Our study was designed to confirm and extend observations of associations between measures of individual SES with disability and pain in persons with hip rOA or symptomatic hip OA, while adjusting for known predictors of disability. In addition, we examined the associations of community SES with disability in our sample of 708 African American and Caucasian Johnston County residents with hip rOA, of whom 251 also had symptoms in the same hip that had rOA. Individuals with less than 12 years of schooling were more likely to have significantly higher HAQ and WOMAC scores, reflecting more disability and pain, than those with higher educational attainment, even after adjusting for age, gender, BMI, race, occupational physical activity score, comorbidities, and the presence of knee symptoms.
Significant associations were also noted between individuals with non-managerial occupations and higher WOMAC scores, but not with HAQ scores, in participants with hip rOA or the subgroup with hip symptomatic OA. In participants with rOA, residing in a Census block group with a community poverty rate of 25% or greater was associated with increased disability, measured by the HAQ, although the magnitude of these findings were weaker than for those with low educational attainment.
In multivariable analyses introducing all three SES variables simultaneously as main explanatory variables for disability, educational attainment was the only significant independent SES predictor of HAQ disability in both the rOA group and symptomatic OA subgroup and of WOMAC function and WOMAC total in rOA. However, the parameter estimate for the association between education and WOMAC function in the symptomatic hip OA sample is sizable; the small sample size (n=244) may make the determination of significance more difficult. Occupation was the only significant SES predictor of WOMAC pain in both radiographic and symptomatic hip OA.
Looking at magnitudes of the parameter estimates across Tables and , without regard to the significance, it may be that education is most associated with HAQ and WOMAC function, whereas occupation tends to be stronger in its association with WOMAC pain and WOMAC total. In rOA alone, living in a community with the highest poverty rate tends to be associated with HAQ.
As would be expected, variables that are known to be associated with disability and pain in hip OA, including gender, BMI and knee symptoms were strongly associated with disability in our population with hip OA. However, even after adjusting for these covariates, there was still a significant association of educational attainment with HAQ scores and educational attainment and occupation with WOMAC scores.
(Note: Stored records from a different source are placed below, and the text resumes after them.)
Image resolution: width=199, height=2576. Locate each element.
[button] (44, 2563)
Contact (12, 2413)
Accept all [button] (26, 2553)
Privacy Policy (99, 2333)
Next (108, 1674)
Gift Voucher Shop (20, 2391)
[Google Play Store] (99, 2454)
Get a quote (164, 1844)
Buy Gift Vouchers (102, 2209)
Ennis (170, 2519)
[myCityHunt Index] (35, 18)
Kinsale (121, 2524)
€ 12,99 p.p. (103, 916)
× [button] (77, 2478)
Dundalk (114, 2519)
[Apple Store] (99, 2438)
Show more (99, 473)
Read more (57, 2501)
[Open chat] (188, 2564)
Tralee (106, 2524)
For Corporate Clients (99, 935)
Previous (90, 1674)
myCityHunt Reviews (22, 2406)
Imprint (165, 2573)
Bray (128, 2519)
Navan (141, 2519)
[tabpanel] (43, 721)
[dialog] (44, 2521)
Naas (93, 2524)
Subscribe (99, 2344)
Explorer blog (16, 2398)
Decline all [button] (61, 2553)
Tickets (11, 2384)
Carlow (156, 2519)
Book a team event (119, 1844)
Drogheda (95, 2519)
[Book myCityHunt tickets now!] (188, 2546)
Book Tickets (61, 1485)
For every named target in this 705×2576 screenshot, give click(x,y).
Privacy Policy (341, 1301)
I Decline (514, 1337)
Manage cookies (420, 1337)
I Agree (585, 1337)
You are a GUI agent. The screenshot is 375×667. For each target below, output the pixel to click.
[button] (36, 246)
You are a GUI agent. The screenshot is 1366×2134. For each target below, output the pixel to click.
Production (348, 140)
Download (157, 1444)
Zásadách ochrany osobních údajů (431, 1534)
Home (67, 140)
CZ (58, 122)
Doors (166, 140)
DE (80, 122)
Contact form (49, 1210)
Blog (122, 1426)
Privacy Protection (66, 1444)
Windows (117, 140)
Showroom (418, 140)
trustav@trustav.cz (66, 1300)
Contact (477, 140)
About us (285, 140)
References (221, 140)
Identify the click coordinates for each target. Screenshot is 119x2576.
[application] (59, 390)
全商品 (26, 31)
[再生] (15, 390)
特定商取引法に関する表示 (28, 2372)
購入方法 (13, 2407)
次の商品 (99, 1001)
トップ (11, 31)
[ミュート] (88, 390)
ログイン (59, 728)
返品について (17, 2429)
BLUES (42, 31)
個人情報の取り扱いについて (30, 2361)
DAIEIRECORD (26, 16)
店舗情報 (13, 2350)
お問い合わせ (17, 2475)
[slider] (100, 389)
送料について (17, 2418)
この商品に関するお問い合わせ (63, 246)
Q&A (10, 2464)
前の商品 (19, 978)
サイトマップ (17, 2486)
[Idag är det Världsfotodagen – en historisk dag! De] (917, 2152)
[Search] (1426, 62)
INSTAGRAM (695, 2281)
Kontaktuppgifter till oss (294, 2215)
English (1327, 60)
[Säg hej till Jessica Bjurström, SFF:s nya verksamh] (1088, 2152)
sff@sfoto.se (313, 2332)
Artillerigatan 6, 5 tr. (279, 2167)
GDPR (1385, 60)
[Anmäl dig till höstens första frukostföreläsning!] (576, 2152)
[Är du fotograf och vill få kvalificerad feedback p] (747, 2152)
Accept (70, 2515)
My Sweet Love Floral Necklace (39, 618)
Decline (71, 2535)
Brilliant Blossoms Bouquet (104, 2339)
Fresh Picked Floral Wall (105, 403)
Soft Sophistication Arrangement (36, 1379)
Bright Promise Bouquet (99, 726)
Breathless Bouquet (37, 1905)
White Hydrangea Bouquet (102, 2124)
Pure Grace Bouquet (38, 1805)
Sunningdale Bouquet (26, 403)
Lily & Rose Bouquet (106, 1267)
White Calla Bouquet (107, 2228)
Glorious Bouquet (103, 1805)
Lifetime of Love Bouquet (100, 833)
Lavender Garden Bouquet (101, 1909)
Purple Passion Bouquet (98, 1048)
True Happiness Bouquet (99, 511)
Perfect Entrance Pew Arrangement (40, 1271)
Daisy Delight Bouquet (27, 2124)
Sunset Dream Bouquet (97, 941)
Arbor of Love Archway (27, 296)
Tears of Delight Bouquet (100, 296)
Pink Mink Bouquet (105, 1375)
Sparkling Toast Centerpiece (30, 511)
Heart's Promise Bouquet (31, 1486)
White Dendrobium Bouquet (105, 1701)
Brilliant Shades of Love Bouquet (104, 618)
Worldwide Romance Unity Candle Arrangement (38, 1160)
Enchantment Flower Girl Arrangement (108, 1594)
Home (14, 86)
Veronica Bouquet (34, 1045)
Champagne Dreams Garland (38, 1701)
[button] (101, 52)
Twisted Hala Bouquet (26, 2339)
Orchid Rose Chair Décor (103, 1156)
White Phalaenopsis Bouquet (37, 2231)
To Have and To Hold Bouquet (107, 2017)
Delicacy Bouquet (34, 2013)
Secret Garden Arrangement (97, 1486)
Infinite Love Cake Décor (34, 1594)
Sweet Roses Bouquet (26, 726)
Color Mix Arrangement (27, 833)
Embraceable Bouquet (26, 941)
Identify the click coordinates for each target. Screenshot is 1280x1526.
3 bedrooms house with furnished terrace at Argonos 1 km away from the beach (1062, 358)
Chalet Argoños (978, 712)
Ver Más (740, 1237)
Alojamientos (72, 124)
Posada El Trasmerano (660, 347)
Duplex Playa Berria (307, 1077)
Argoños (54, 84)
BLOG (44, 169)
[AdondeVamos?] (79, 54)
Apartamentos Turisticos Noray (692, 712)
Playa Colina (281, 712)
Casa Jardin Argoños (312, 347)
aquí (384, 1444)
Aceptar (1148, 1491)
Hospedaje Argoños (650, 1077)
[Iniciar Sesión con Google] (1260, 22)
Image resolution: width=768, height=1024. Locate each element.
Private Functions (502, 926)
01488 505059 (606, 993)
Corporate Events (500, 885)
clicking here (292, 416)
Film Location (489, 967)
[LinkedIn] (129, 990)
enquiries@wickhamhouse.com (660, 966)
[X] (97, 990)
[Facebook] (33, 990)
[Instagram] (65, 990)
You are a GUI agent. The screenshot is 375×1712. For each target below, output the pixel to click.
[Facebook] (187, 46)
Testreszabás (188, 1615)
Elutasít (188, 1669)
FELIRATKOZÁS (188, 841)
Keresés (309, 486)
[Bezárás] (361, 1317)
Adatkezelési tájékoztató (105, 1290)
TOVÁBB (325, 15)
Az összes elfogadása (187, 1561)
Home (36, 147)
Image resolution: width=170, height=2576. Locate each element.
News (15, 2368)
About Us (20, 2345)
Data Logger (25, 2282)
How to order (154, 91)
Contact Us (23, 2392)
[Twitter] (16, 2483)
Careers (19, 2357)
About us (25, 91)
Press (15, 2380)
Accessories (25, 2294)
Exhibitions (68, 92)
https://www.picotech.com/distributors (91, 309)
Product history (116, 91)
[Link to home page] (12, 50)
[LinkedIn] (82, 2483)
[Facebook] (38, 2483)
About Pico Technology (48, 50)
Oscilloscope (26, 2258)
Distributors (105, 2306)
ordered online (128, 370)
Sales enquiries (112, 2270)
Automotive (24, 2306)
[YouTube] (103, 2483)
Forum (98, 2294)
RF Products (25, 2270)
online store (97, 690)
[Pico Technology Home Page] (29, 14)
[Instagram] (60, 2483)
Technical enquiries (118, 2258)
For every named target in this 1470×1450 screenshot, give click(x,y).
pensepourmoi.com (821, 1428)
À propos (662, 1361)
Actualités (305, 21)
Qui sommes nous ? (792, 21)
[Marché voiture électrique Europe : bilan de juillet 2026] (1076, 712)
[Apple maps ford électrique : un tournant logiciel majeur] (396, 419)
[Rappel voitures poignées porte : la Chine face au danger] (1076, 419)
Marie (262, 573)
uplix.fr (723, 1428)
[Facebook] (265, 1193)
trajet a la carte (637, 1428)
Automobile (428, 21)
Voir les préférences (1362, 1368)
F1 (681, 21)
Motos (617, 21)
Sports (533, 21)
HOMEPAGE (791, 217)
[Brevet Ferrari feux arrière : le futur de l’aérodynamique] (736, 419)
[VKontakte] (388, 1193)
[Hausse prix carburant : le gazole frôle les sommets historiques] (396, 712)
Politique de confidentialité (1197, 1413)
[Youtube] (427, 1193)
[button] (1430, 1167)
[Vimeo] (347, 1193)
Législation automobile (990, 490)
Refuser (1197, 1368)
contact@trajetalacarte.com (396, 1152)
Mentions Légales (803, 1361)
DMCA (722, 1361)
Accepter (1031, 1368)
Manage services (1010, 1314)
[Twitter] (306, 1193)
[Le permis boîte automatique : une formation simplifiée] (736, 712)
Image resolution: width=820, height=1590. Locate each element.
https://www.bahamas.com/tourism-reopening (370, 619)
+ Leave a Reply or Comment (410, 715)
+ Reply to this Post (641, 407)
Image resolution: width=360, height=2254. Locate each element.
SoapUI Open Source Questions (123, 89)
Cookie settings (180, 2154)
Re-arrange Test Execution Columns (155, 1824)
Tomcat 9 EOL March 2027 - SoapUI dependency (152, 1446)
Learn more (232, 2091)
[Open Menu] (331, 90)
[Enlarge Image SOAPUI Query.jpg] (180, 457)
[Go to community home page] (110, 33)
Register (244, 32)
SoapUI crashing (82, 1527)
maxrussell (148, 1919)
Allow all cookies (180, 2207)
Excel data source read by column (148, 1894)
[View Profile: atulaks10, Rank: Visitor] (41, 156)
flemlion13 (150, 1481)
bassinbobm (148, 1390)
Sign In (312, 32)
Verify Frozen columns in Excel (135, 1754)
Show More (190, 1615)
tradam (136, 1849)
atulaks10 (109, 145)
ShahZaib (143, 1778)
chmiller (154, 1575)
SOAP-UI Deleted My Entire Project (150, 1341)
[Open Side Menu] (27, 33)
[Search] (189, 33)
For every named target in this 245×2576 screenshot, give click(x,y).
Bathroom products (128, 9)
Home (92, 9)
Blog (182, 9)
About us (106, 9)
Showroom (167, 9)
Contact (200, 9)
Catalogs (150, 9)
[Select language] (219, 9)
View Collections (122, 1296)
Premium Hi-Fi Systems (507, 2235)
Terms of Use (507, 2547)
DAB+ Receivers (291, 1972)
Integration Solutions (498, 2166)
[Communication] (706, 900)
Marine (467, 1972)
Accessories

Our study of a Caucasian and African American population in the United States confirmed findings from the three European studies identifying educational attainment as a significant factor associated with WOMAC function in individuals with hip OA [14
]. In those studies, educational attainment was not associated with hip pain, but we extended the work of these European studies to examine other SES variables, occupation and community poverty, with WOMAC. Interestingly, occupation was linked significantly with WOMAC pain but not function for persons with both rOA and symptomatic OA in the multivariable analyses. We also included another commonly used measure of arthritis disability, the HAQ. Our study, like the Finnish study [14
], included knee symptoms which, as stated earlier, involve pain, aching or stiffness that could ultimately be responsible for a participant’s measured disability even if that participant exhibited hip rOA or symptomatic OA. The knee symptoms were a strong contributor to disability, but even after controlling for these symptoms and other important risk factors, SES variables contributed significantly. Our study was also the first study to include an area-level measure of SES, community poverty, in addition to individual level SES measures, education and occupation. Measuring community SES by community poverty level may be rather non-specific, but it is an all-encompassing single variable that may represent both the physical community environment as well as the physical and mental health of its residents. For example, this could include poorer access to exercise facilities, public transportation, or medical care, as well as fewer health-conscious neighbors or residents of the same household.
The strengths of this investigation lie in its well-described bi-racial study population of men and women, its inclusion of both persons with radiographic and symptomatic OA instead of only persons with hip pain or other symptoms when considering disability, as well as its adjustment for knee symptoms. The study population was also enriched with groups at higher risk for OA outcomes and had a high rate of participation. All participants underwent identical clinical and in-home interviews. We expect that these estimates will generalize to our target population of civilian, non-institutionalized, African Americans or Caucasians, aged 45 years or older, residing in a rural community.
Additionally, this study uses a population in the United States, as opposed to similar studies that took place in Europe and entailed a remarkably different patient population; the populations in these European studies are cared for under a different healthcare system than in the United States. The limitations of our study include the lack of other potentially important variables of individual SES, such as income, and the crude measure of community SES we are using by employing Census block group poverty level. Although it would be desirable to include other measures, these measures are ones that are easily obtainable and appear to give a good reflection of both individual and community SES.